このような分布になった原因は、両種の日本列島への侵入の歴史に関わることなので、科学的に証明することは困難で、想像するしかないのですが、先にミンミンゼミが広く分布していたところに、後から南方系と言われるクマゼミが侵入し、西日本では平地のミンミンゼミを山間部に追い、より寒冷な東日本以北では温帯域に適応しているミンミンゼミの優勢が保たれたという説が知られています。最近、クマゼミの分布域の北上が言われますが、本来の分布北限は神奈川県の三浦半島付近と考えられています。
マンションとセミ
夜間にマンションやアパートの通路や階段の照明にセミが飛んでくることがあります。

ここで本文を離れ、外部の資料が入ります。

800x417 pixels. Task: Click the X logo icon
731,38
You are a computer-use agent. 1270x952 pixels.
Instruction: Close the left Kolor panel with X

防犯のため一晩中照明がついていますから、飛来したセミが鳴き出すこともしばしばで、真夜中に鳴き声が響いて驚かされます。飛来したセミは通路や階段の壁がツルツルでうまくとまれず、そのまま床に墜落することも多いようです。セミの背中は丸く曲面のようになっているので、運悪く背中を下に仰向けに落ちると、翅をバタバタさせて起き上がらない限り、飛び立つことができなくなります。自然界にはコンクリートの床のように固く真っ平らのものはありませんから、セミにとってこの作業は大仕事で、中には疲れて諦めてしまうセミもいるわけです。スズメやカラス、ヒヨドリなどはそれをよく知っていて、夜明けとともにやって来て、残っているセミを食べていきます。私の住んでいるアパートでは、毎朝のように階段に無残なセミの翅が散乱しています。

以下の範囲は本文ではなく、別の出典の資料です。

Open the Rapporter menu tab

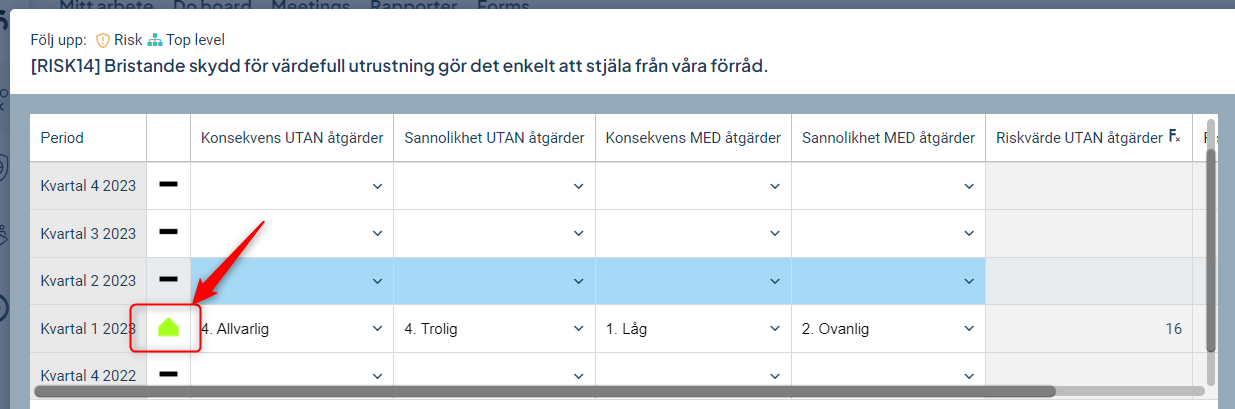coord(413,5)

壁にとまっていたり床に落下しているセミは、人が近付くと慌てて逃げようとするわけですが、樹木のようなものを求めて、人にとまろうとすることも多いわけです。仰向けになったセミは時間がたてば暑さと飢えで死んでしまいますが、まだ生きているセミは脚を開いていて、すでに力尽きたセミは脚を縮める傾向があります。
セミのおしっこ
セミ採りをしていて、おしっこを掛けられた思い出を持っている方も多いかもしれません。自分を採ろうとしている「敵」におしっこを掛けて逃げるというのは、なかなか分かりやすい侮辱的「仕返し」かもしれません。しかし、よく考えてみると、毒でも入っていて皮膚に触れると大変なことになる、とでもいうならともかく、セミのおしっこに害があるという話は聞きません。日頃から降雨に慣れている外敵に対して、あの程度で本当に防御の意味があるのか、はなはだ疑問です。セミは完全な液体食で、樹木に口吻(こうふん)を差し込んで樹液を吸っています。そのため、排泄物(はいせつぶつ)も「大・小」の区別がなく、おしっこだけです。同じ樹液といっても、カブトムシ、クワガタムシが好む、アルコール発酵したものではなく、木の中を流れる液体をそのまま摂取していて、激しい活動の源にするためには、それなりの量を取り込まないといけないのだろうと思います。かと言って、体内に大量の水分を蓄えると飛行が困難になるでしょうから、小まめに排泄する必要があります。実際、セミの観察をしていると、鳴いている合間や休憩中にしばしばおしっこをするのを見ます。ですから、急遽(きゅうきょ)飛んで逃げることになって筋肉に力を入れた瞬間に「失禁」することも自然なことだと思われます。実は逃げるときだけではなく、自発的に飛行して移動するときにも水分を排出することは観察されます。
セミに限りませんが、昆虫は手に取ってみることが何よりの理解につながるわけで、昨今セミを怖がる人が増えているというのも、そんなところに原因があるのかもしれません。セミが、刺しも噛みもせずに、これと言った武器を全く持っていない「平和な」昆虫であることは、特筆すべき特徴だと思います。